▸ **Set problem 1**:
List every field that the Employee class in the Java serialization tutorial declares.
▸ **Set problem 2**:
Reproduce the Java serialization tutorial word for word, everything from "like pickle in" down to "deserializing an object.".
:: Given text
Friday, June 7, 2013

Java Serialization Tutorial

source: http://www.tutorialspoint.com/java/java_serialization.htm

like pickle in Python:
Java provides a mechanism, called object serialization where an object can be represented as a sequence of bytes that includes the object's data as well as information about the object's type and the types of data stored in the object.

Classes ObjectInputStream and ObjectOutputStream are high-level streams that contain the methods for serializing and deserializing an object.


To Be Serialized:

To demonstrate how serialization works in Java, I am going to use the Employee class that we discussed early on in the book. Suppose that we have the following Employee class, which implements the Serializable interface:
public class Employee implements java.io.Serializable
{
   public String name;
   public String address;
   public transient int SSN;
   public int number;
   public void mailCheck()
   {
      System.out.println("Mailing a check to " + name
                           + " " + address);
   }
}
Notice that for a class to be serialized successfully, two conditions must be met:
  • The class must implement the java.io.Serializable interface.
  • All of the fields in the class must be serializable. If a field is not serializable, it must be marked transient.

Serialization:

Note: When serializing an object to a file, the standard convention in Java is to give the file a .ser extension.
import java.io.*;

public class SerializeDemo
{
   public static void main(String [] args)
   {
      Employee e = new Employee();
      e.name = "Reyan Ali";
      e.address = "Phokka Kuan, Ambehta Peer";
      e.SSN = 11122333;
      e.number = 101;
      try
      {
         FileOutputStream fileOut =
         new FileOutputStream("employee.ser");
         ObjectOutputStream out =
                            new ObjectOutputStream(fileOut);
         out.writeObject(e);
         out.close();
         fileOut.close();
      }catch(IOException i)
      {
          i.printStackTrace();
      }
   }
}

Deserialization:

The following DeserializeDemo program deserializes the Employee object created in the SerializeDemo program. Study the program and try to determine its output:
import java.io.*;
public class DeserializeDemo
{
   public static void main(String [] args)
::::
:: Available data
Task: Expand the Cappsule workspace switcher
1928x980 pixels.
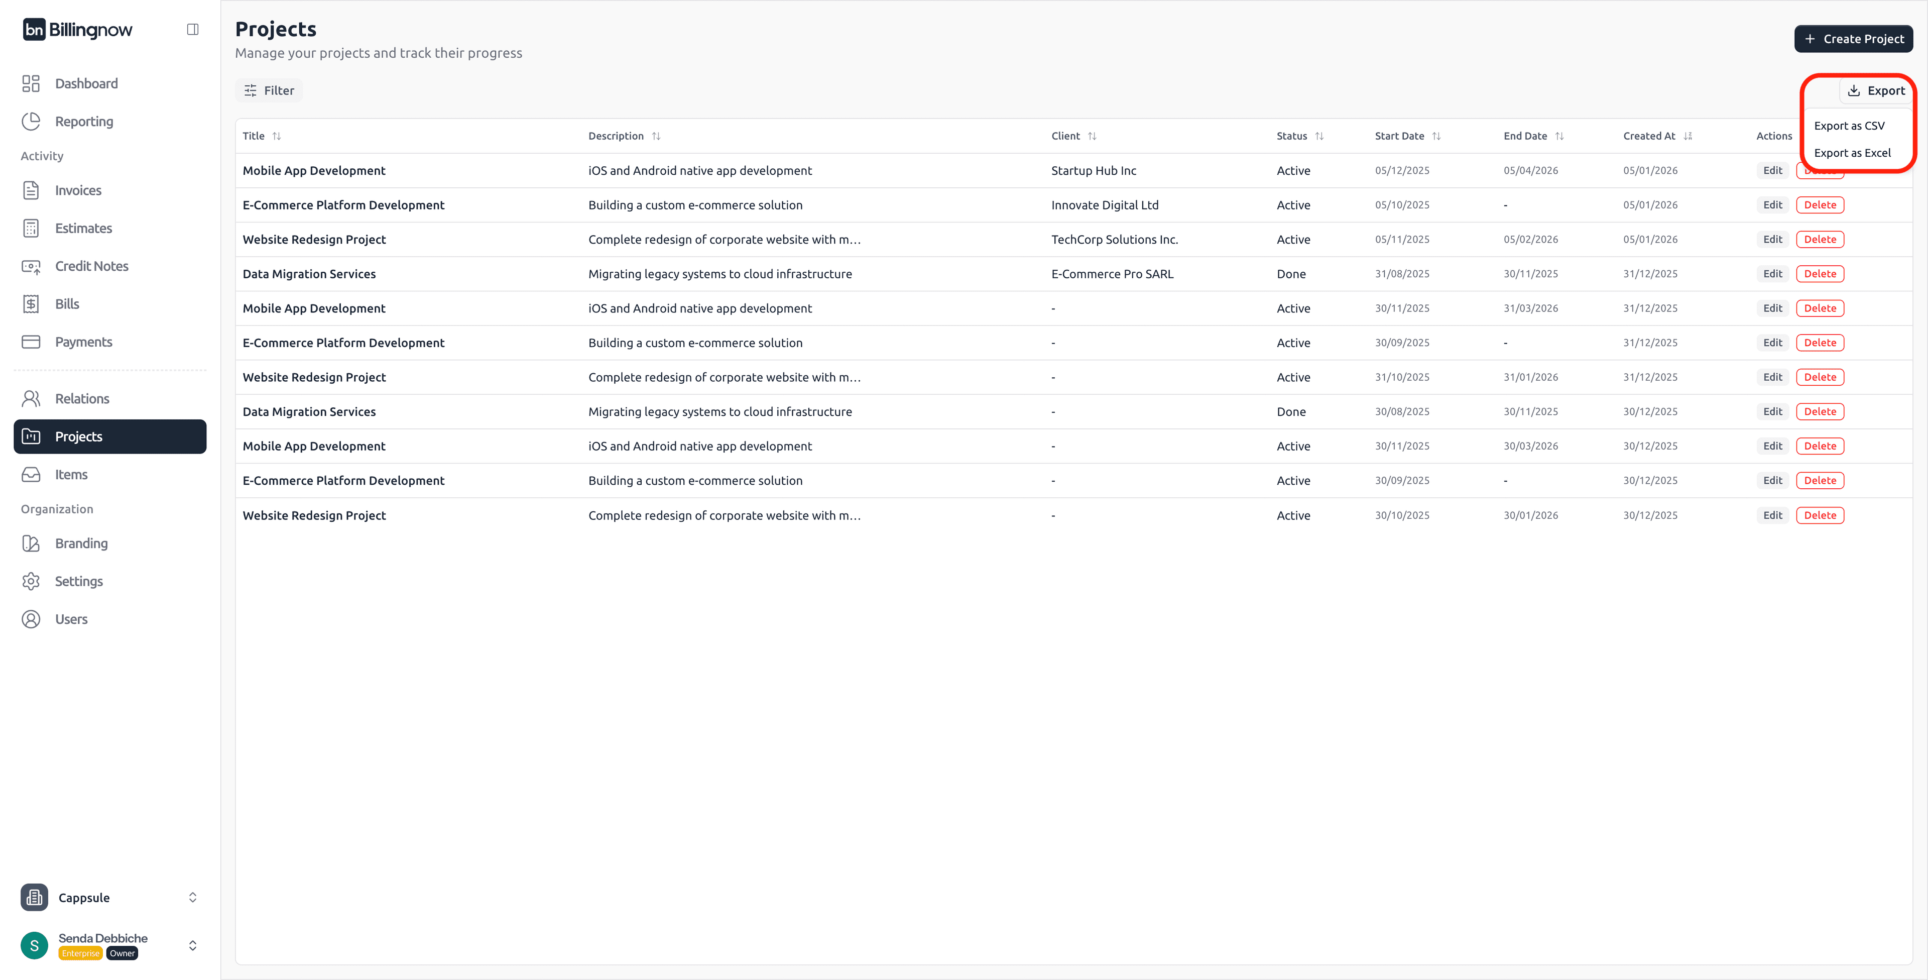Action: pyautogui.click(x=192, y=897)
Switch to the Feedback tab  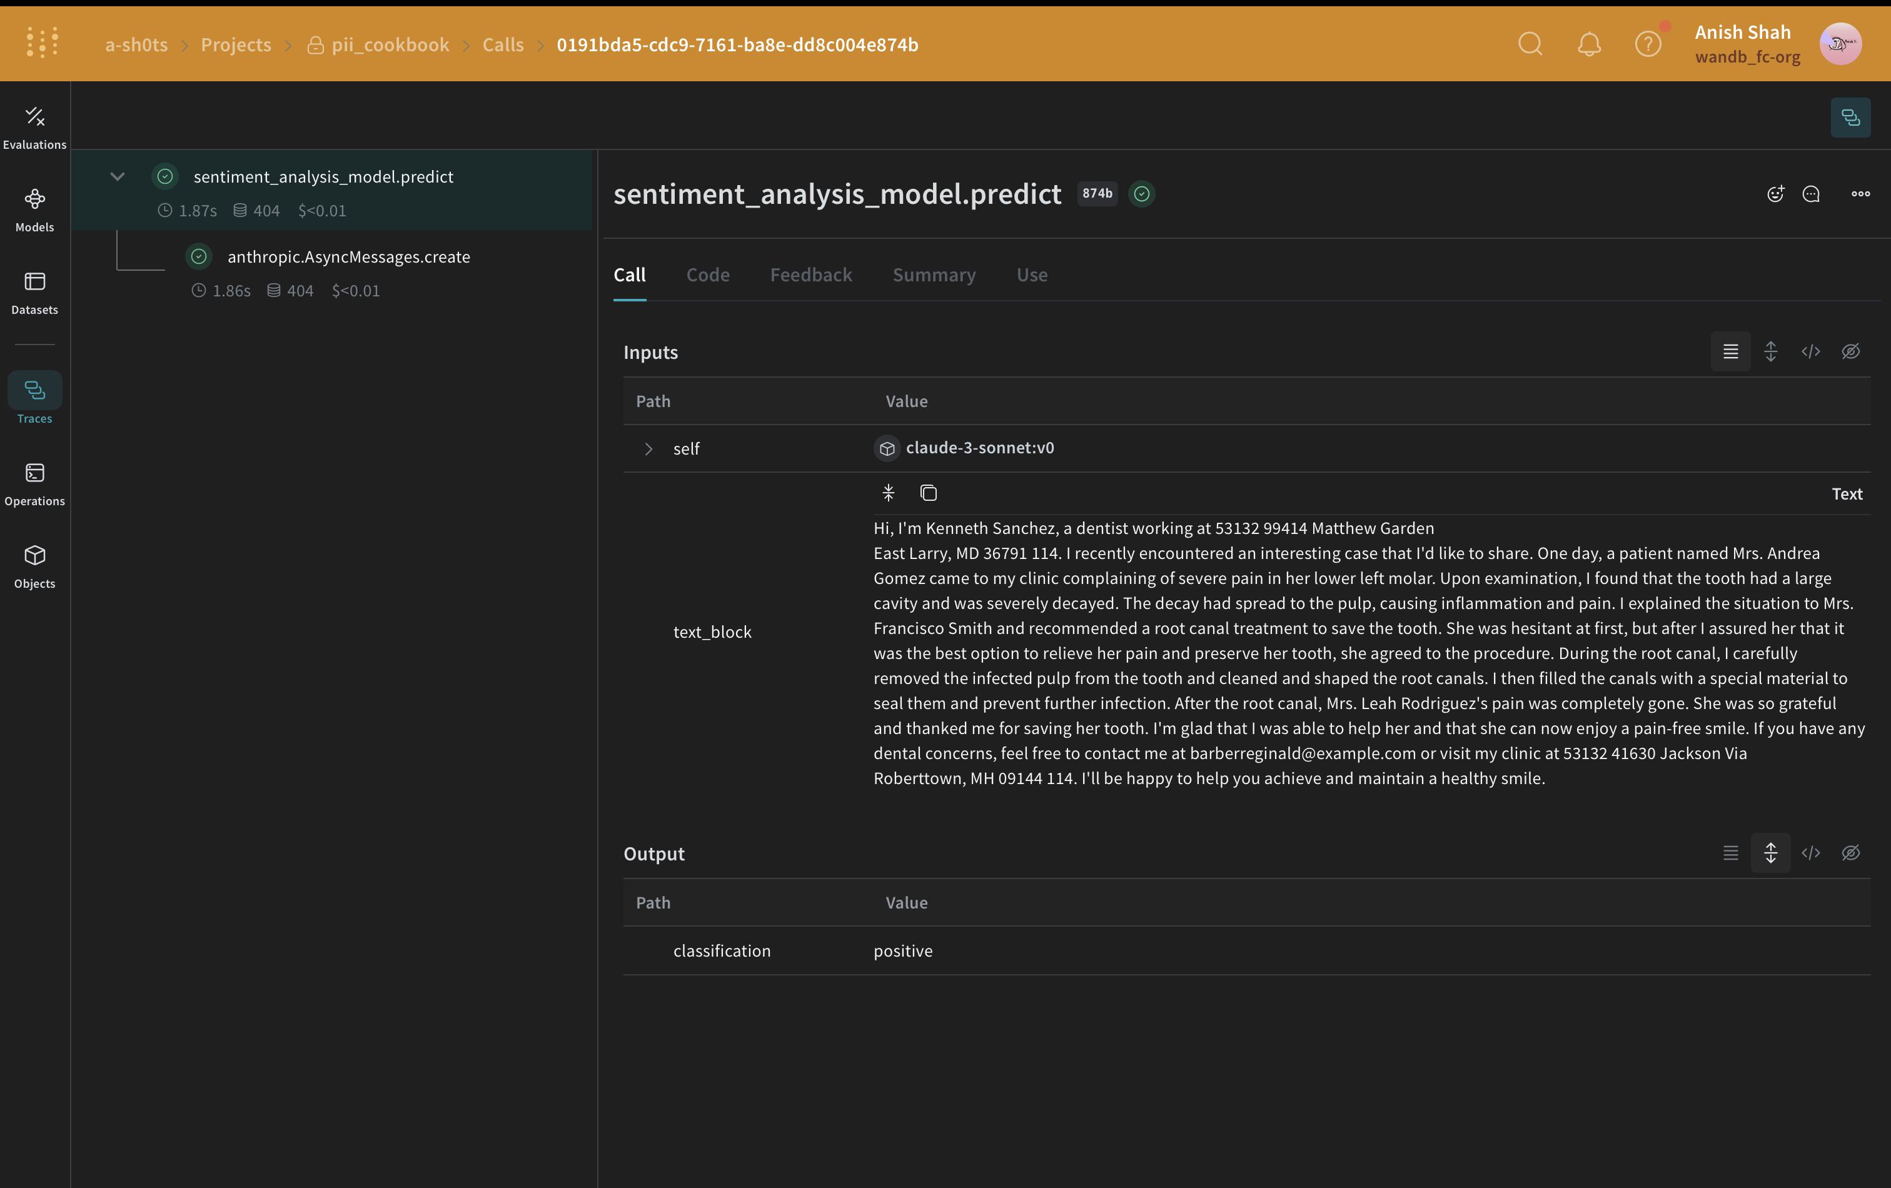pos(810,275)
::::
▸ **Full response 1**:
name, address, SSN, number

▸ **Full response 2**:
like pickle in Python:
Java provides a mechanism, called object serialization where an object can be represented as a sequence of bytes that includes the object's data as well as information about the object's type and the types of data stored in the object.

Classes ObjectInputStream and ObjectOutputStream are high-level streams that contain the methods for serializing and deserializing an object.